Start of Data listing

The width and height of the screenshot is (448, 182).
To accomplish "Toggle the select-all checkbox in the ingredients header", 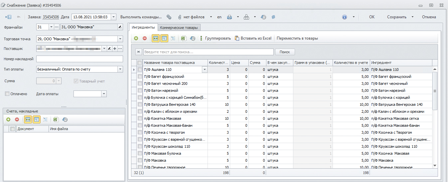I will coord(140,63).
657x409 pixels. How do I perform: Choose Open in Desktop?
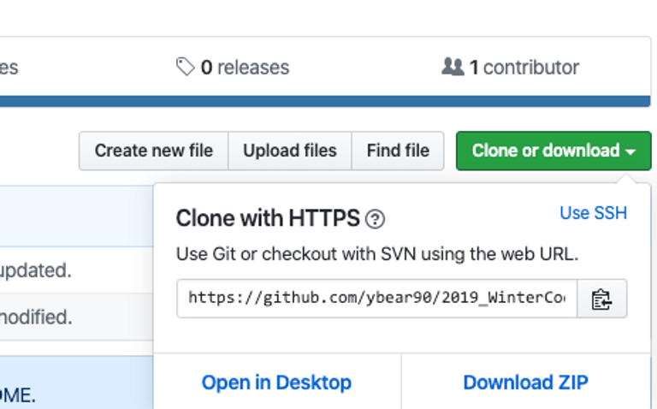click(276, 382)
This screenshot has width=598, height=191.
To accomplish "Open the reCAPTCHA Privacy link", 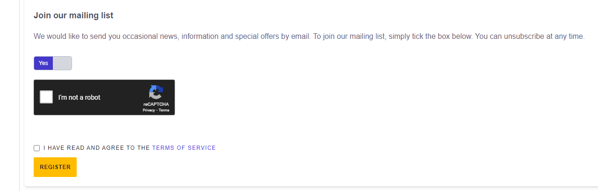I will [x=149, y=110].
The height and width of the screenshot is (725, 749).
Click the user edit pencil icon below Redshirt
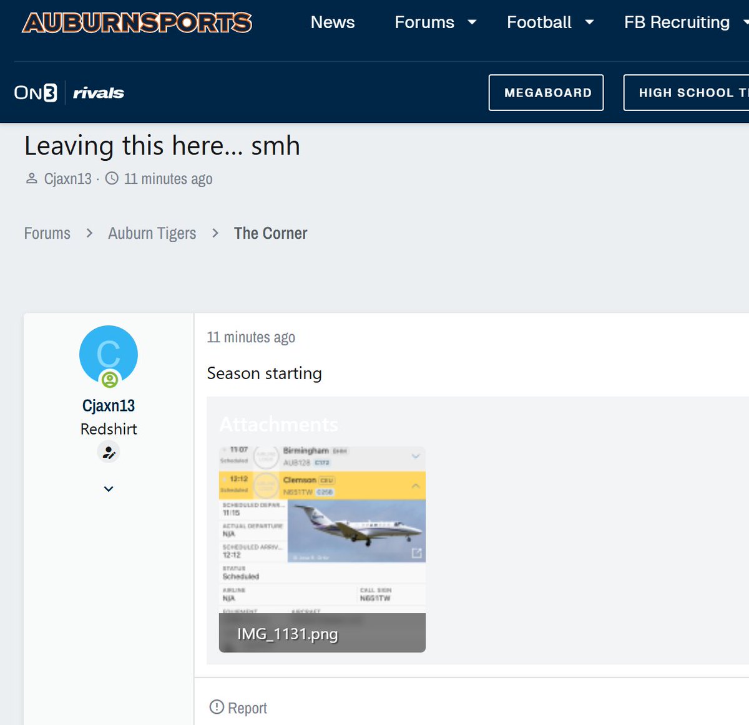point(108,451)
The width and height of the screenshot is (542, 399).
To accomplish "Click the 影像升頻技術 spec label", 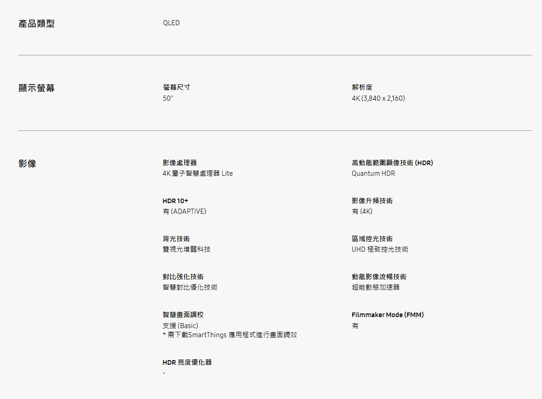I will tap(372, 201).
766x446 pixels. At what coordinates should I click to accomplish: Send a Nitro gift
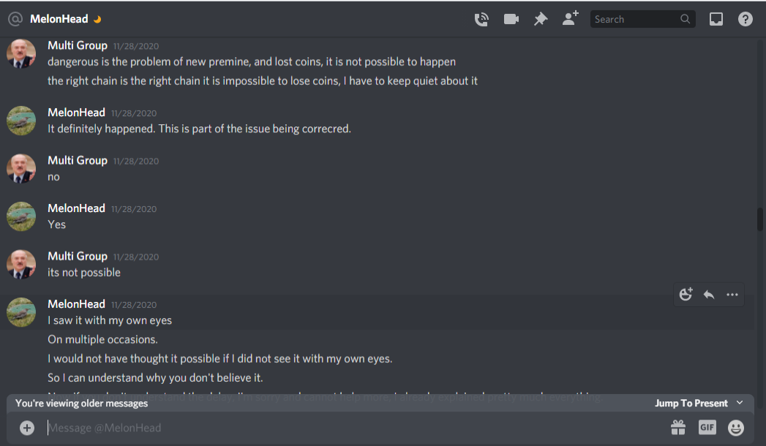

End of Data listing

Exercise directions:
Pick out every line in the items above that contains the string "pixels", and copy each of those lines.

Reply:
657x409 pixels. How do I perform: Choose Open in Desktop?
766x446 pixels. At what coordinates should I click to accomplish: Send a Nitro gift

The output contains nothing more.